CCRC - Certified Clinical Research Coordinator Study and Site Management Questions and Answers

Question 1

A Clinical Research Coordinator (CRC) at a busy site discovers that a blood sample required for a key secondary endpoint, scheduled for the Week 4 visit, was missed for a participant who has already left the clinic.
The protocol's visit window for this draw has now passed.
How should the CRC best manage and document this situation?

Accepted Answer

Document the event as a protocol deviation and report it to the investigator and, if required, the sponsor/CRO.

Answer

Ask the participant to return immediately, even though it is outside the protocol-defined window, to ensure the data is collected.

Answer

Ignore the missed sample since it is for a secondary, not primary, endpoint.

Answer

Wait until the next scheduled visit to draw the sample and label it as the Week 4 sample to complete the case report form.

Question 2

Which of the following is the most appropriate and GCP-compliant method for a Principal Investigator (PI) to document the assignment of study-related tasks to qualified site staff?

Accepted Answer

A signed and dated Delegation of Authority (DoA) Log specifying tasks, start/end dates, and staff qualifications.

Answer

A verbal agreement made with each staff member during a team meeting.

Answer

An email from the PI to the sponsor listing the names of the research team members.

Answer

A single note-to-file written by the CRC after the study has been completed, summarizing who did what.

Question 3

During a site close-out visit, the Clinical Research Coordinator (CRC) and the monitor are reconciling the investigational product (IP) accountability records.
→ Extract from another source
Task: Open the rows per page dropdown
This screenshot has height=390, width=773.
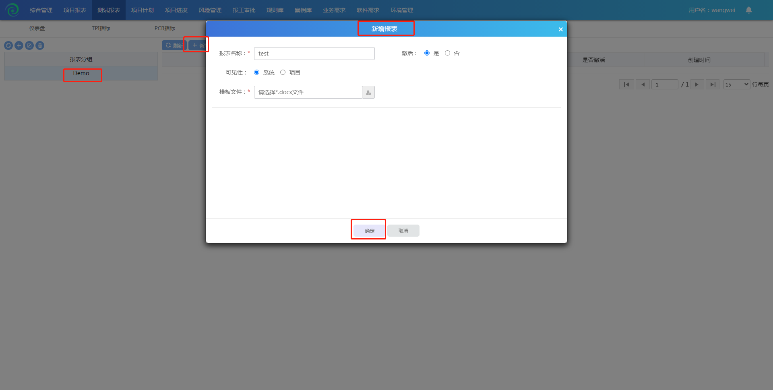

What is the primary purpose of this reconciliation?

Accepted Answer

To ensure all IP units were correctly dispensed, returned to the sponsor, or appropriately destroyed, accounting for every unit received.

Answer

To determine the final payment owed to the site for dispensing the IP.

Answer

To identify which participants were most compliant with the treatment regimen for the final study report.

Answer

To finalize the recruitment statistics for the study based on the number of participants who received IP.

Question 4

A new investigational product (IP) shipment is scheduled to arrive. The protocol specifies the IP must be stored between 2-8°C. The CRC notes that the temperature monitoring device for the site's drug storage refrigerator has not been calibrated in over a year. What is the most critical immediate action for the CRC?

Accepted Answer

Notify the sponsor/CRO and arrange for an immediate calibration of the device before accepting the IP shipment.

Answer

Relocate the new IP shipment to a standard breakroom refrigerator temporarily.

Answer

Accept the shipment and begin recording the temperatures manually every hour with a standard thermometer.

Answer

Proceed with dispensing IP to participants as scheduled from existing stock.

Question 5

Which of the following documents is essential to have completed, signed, and filed in the site's regulatory binder BEFORE a clinical trial can be initiated at the site?

Accepted Answer

A signed and dated FDA Form 1572.

Answer

The final, signed clinical study report.

Answer

A log of all participants who have successfully completed the study.

Answer

A record of all Serious Adverse Event reports submitted to the sponsor.

Question 6

To ensure an efficient interim monitoring visit where the primary purpose is source data verification (SDV), which of the following is the most important preparatory task for the CRC?

Accepted Answer

Ensure all source documents are complete, organized, and readily accessible for the subjects being monitored.

Answer

Schedule all upcoming participant visits for the day the Clinical Research Associate (CRA) is on-site.

Answer

Wait for the CRA to arrive to ask what data needs to be entered into the electronic data capture (EDC) system.

Answer

Prepare a detailed summary of recruitment and retention challenges for the sponsor.